Não sei se existe alguma mulher com essa vocação. Também não sei quantas se entusiasmam em ser nomeadas por Meu Anjo, Minha Querida e, até mesmo, Mocinha. Então, por favor, quando conversar com uma mulher o faça olhando-a nos olhos e não para papéis, para o celular, para o computador, para o Além. Chame-a pelo nome, por você, por tu, por senhorita, por senhora, mas nunca (por favor, nunca) se refira a ela por meio de quaisquer termos genéricos, aparentemente simpáticos. Isso não só mostra que você, além de não saber nada sobre ela, sobre sua vida, sobre a potencialidade do que ela é (ou não é) capaz, a menospreza.
Sim, você não sabia? Menospreza!
Tais expressões, geralmente utilizadas por homens, refletem que esses, conscientemente ou não, julgam-se superiores e desmerecem toda a capacidade cognitiva feminina, descredibilizando e objetificando mulheres como dóceis, frágeis, inexperientes, benevolentes, inocentes e conformadas.
Por meio de um machismo discreto-afetivo-inofensivo-humorado-respeitoso somos caladas e temos nossas ideias apropriadas. Nossos conhecimentos e experiências são desvalidados por um discurso que, recheado de boas intenções, resume todas nós em inferiores, obedientes e subordinadas.
“Não foi isso que eu quis dizer, Meu Anjo”
“Você pode pegar um café pra mim, Minha Querida?”
“E seus alunos? Eles te respeitam, Mocinha?”
E nesse machismo disfarçado, que existe, mas nem sempre é percebido — nem por muitas mulheres — e que tampouco é considerado machismo (já que não soca e não mata), nós, mulheres, somos inferiorizadas.
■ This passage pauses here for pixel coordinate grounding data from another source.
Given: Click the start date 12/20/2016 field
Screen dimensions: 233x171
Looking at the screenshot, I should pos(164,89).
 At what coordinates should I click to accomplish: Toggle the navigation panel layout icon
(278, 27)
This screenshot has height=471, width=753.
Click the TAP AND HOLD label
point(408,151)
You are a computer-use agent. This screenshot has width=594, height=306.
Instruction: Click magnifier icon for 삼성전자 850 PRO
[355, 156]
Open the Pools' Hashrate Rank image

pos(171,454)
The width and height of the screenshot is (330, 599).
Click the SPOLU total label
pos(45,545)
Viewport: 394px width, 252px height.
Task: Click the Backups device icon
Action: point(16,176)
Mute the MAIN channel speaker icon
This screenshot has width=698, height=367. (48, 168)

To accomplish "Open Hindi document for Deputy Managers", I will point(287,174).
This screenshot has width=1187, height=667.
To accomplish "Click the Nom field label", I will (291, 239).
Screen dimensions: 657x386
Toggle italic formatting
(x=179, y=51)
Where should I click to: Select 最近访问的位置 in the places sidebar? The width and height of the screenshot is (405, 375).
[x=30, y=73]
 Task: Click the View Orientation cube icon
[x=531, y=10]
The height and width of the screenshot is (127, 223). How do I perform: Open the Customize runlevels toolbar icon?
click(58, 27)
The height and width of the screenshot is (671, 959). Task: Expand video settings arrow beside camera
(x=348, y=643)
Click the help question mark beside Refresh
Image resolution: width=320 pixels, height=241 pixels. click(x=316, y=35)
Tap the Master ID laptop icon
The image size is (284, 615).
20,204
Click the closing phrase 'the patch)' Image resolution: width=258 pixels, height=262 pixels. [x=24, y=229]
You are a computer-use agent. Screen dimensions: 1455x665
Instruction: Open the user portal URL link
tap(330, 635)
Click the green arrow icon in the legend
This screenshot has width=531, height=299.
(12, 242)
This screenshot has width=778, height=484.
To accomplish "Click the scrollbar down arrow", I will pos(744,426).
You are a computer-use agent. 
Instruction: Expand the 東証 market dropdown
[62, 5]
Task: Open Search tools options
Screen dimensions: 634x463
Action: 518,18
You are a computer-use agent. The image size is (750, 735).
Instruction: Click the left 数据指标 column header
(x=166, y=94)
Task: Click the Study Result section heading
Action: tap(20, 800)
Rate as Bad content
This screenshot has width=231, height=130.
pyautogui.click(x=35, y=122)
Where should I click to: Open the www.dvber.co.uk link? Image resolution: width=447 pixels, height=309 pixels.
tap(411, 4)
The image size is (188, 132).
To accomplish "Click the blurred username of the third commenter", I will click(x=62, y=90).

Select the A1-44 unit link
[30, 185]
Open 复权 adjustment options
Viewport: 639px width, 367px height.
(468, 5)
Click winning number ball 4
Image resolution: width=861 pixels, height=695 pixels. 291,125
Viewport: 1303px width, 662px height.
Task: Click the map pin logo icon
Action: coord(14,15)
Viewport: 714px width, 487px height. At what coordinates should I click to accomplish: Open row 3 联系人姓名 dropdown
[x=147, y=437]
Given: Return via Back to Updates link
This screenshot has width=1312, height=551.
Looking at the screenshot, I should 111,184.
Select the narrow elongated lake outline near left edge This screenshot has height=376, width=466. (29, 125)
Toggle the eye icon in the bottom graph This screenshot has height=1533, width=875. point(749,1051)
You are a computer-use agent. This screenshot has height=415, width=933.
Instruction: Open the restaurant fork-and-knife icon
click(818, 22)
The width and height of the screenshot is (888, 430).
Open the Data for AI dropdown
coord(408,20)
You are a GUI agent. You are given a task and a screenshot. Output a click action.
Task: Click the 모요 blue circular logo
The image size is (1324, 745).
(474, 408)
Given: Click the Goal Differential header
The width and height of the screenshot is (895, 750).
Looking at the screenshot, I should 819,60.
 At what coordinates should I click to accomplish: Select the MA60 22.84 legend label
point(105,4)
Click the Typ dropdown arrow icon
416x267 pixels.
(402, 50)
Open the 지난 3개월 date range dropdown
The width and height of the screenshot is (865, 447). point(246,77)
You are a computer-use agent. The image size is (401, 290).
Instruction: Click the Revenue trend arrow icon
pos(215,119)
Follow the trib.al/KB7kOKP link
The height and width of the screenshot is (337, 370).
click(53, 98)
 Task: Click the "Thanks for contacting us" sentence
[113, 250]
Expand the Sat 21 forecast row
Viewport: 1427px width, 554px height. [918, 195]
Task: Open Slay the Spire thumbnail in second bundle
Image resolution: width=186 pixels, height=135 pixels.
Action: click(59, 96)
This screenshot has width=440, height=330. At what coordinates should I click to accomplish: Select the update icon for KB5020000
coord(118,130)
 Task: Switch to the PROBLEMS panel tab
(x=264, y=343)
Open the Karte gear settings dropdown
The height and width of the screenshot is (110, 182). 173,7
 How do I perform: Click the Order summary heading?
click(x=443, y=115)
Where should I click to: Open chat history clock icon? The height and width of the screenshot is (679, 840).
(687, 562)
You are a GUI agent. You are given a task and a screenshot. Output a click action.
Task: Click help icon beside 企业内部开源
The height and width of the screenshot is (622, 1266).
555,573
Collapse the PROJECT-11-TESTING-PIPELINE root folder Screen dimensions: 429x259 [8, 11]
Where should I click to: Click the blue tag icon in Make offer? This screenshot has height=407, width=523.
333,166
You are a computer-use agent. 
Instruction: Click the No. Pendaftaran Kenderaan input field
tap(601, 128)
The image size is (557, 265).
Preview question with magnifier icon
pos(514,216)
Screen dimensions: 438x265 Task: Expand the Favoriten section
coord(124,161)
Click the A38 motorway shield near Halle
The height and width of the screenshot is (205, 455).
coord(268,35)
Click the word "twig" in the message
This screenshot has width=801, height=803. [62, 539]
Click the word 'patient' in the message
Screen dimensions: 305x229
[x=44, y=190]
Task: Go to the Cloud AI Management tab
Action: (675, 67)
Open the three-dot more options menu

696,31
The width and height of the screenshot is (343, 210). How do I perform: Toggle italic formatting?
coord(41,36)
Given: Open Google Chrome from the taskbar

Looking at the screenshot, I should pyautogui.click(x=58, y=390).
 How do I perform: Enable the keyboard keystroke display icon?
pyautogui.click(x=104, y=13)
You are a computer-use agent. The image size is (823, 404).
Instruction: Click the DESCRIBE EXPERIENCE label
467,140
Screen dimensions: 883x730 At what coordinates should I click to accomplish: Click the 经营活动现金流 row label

Atitudes que, mesmo parecendo inofensivas, roubam-nos a força, desapropriam-nos dentro de nosso próprio espaço, de nosso próprio corpo, limitando nossas possibilidades. Esse machismo, que diz nos cultuar e defender — desde que seja por meio de seus próprios caminhos e ordens. Esse machismo que, disfarçado de gentileza, inferioriza e oprime.
Então, por favor, não me chame de Meu Anjo.